The fightback against right-wing populists across the US and Europe has focussed on the value of young voters. But the reality is more complex—and shows the scale of the challenge aheadby Anita Riotta / September 3, 2018 / Leave a comment
“Migration is one reason. The economy is another.” It’s a quote that could be used to explain the election of Donald Trump, or the result of the EU referendum.
In fact, however, it referred to something else: the formation of Italy’s new government coalition.
The prevailing narrative has grouped these—and other—populist outbreaks as a singular, worrying, phenomenon. Popular themes have emerged in this discussion, not least the idea that older voters have opted for right-wing ideas at the expense of the young.
Yet in reality, young citizens in the United States and Italy have exactly opposite reactions to their governments. What’s more, their different responses reveal how the traditional narratives about populism risk being overly simplistic—allowing strains of social discontent that catalyze it to be improperly diagnosed, and continue to fester.
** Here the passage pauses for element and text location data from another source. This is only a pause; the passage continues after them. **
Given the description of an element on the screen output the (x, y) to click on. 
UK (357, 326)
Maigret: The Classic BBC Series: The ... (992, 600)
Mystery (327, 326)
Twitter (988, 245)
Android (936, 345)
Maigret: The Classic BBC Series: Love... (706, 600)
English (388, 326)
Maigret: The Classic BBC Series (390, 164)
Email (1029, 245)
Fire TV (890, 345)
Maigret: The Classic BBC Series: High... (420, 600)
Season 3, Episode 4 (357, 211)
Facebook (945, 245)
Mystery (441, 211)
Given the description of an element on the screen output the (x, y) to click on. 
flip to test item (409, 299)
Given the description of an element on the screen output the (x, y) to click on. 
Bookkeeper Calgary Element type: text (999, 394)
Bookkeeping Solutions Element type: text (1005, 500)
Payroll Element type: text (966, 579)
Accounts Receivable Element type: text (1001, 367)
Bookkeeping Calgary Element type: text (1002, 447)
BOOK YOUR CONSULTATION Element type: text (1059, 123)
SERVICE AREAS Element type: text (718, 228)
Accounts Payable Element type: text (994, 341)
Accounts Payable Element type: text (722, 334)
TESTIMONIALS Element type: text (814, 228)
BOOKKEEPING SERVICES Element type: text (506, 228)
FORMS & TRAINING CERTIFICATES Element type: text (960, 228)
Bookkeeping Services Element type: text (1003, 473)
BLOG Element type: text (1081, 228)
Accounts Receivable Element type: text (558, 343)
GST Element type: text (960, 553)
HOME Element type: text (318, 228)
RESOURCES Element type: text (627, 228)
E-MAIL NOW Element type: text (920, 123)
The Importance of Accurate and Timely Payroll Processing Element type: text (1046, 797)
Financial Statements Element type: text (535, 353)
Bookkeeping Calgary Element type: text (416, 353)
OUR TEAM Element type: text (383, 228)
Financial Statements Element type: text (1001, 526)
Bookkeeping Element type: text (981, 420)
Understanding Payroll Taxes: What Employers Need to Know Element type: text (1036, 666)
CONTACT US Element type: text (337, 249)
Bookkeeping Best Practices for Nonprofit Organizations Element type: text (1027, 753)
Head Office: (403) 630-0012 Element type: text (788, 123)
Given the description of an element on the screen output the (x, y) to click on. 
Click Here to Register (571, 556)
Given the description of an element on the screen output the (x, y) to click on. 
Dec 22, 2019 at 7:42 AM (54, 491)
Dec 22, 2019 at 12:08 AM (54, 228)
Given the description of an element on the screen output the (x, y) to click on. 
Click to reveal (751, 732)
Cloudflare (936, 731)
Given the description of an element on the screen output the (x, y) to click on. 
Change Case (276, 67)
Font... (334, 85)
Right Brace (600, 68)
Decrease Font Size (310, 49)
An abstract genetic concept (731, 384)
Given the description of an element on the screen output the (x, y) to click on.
It’s certainly true that both parties in Italy’s new coalition, the Five Star (M5S) Movement and Lega Nord, have found success with the strategies that propelled Donald Trump into the White House.
The M5S, founded by a former comedian banned from Italian public television for back in 1986 for politically offensive jokes, Beppe Grillo, fashions itself an anti-establishment party. Lega, which formerly supported Silvio Berlusconi’s government, sparked the return of “Italy First!”.